--- DOCUMENT EXTRACT ---
I have been reflecting lately about how it is that an alcoholic or addict can be helped to become willing to seek recovery whether through 12 Step meetings or other path to recovery. I recently read an article written by Bill Wilson, AA's co-founder, in 1944, that describes, at least in part, what helps the process of being willing to recover using 12 Step principles. I will first summarize what Bill Wilson said and then give some quotations from the text of the article he wrote. Bill Wilson says in effect that the alcoholic or addict must be convinced that the choice facing him/her is to continue drinking or drugging or go insane or die. In other words, the user needs to develop a state of mind that his/her drinking or drugging predicament is hopeless, that he/she has no way out; that he/she has hit bottom. Here is some of Bill's own language in which he states in the 1944 article that:

"…alcoholism is a complex malady; that abnormal drinking is but a symptom of personal maladjustment to life; that, as a class, we, alcoholics are apt to be sensitive, emotionally immature, grandiose in our demands upon ourselves and others; that we have usually 'gone broke' on some dream ideal of perfection; that, failing to realize the dream, we sensitive folk escape cold reality by taking to the bottle; that this habit of escape finally turns into an obsession, or ***a compulsion to drink so subtly powerful that no disaster, however great, even near death or insanity, can, in most cases, seem to break it; that we are the victims of the age-old alcoholic dilemma; our obsession guarantees that we shall go on drinking, but our increasing physical sensitivity guarantees that we shall go insane or die if we do."
---
TASK SET>
1. According to the reflection on Bill Wilson's 1944 article, what choice must an alcoholic or addict be convinced is facing him or her?
2. Continue the reflection on Bill Wilson's 1944 article from the end of the quoted passage.
--- SOURCE MATERIAL ---
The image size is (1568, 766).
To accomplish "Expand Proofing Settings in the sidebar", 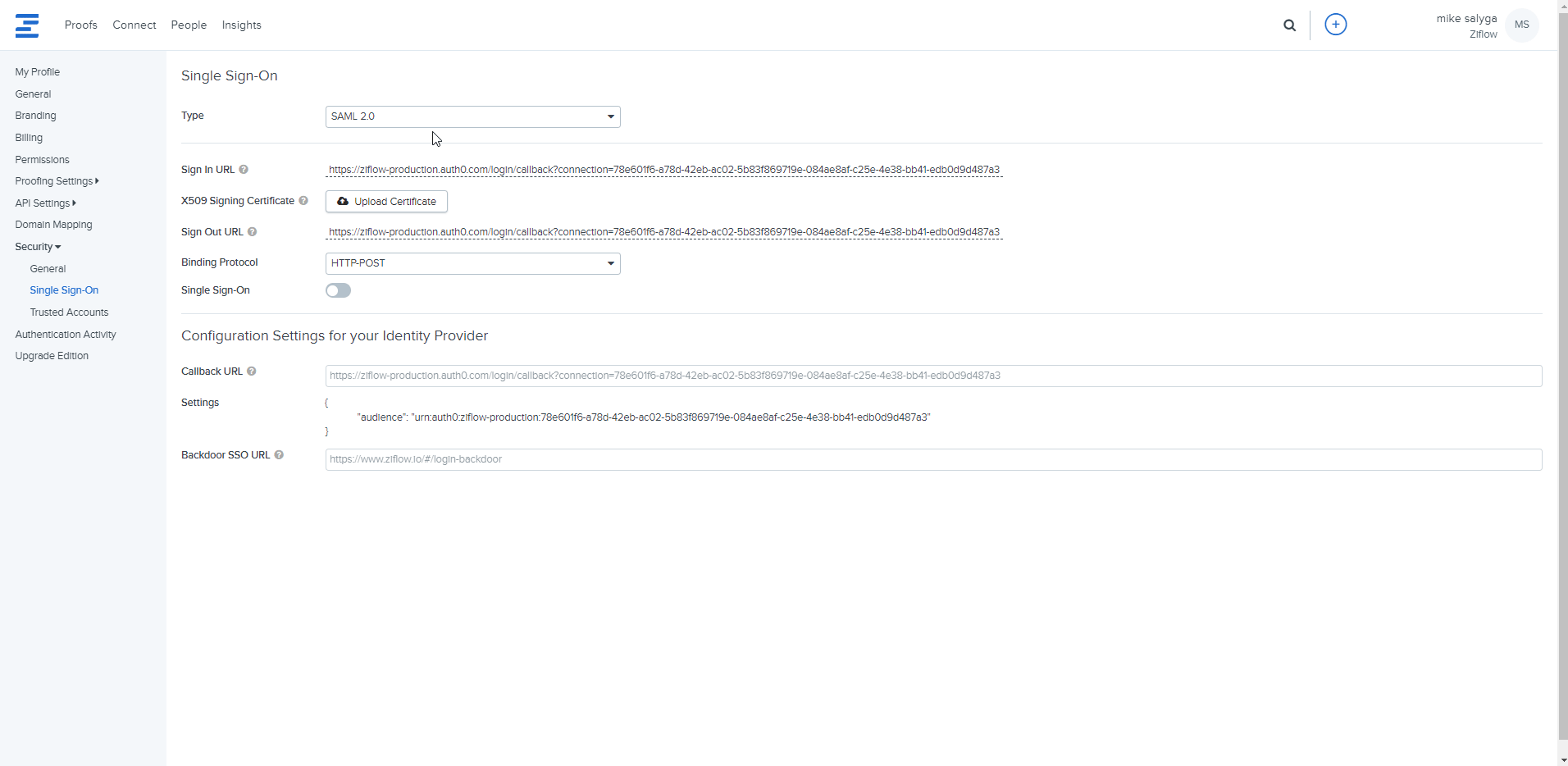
---
RESPONSES TO THE EXERCISE>
1. The choice is to continue drinking or drugging, or else go insane or die.

2.
He further said: "When these facts are poured by an AA member into the person of another alcoholic they strike deep – the effect is shattering. That inflated ego, those elaborate rationalizations by which our neurotic friend has been trying to erect self-sufficiency on a foundation of inferiority, begin to ooze out of him. Sometimes his deflation is like the collapse of a toy balloon at the approach of a hot poker. But deflation is just what we AA’s are looking for. It is our universal experience that unless we can start deflation, as a self-realization, we get nowhere at all. The more utterly we can smash the delusion that the alcoholic can get over alcoholism 'on his own', or that someday he may be able to drink like a gentleman, the more successful we are bound to be. In fact, we aim to produce a crisis, to cause him to 'hit bottom' as AA’s say. ***…[O]nce he has accepted the fact that he is an alcoholic and the further fact that he is powerless to recover unaided, the battle is half won. As the AA’s have it, 'he is hooked.' "

That language seems to me to capture the state of mind needed for some alcoholics or addicts to be open to recovery. Unfortunately, there are some who seem to understand their hopeless state but are unwilling or unable, probably the latter, to accept help. As always comments are invited. Jan Edward Williams, 06/05/2013.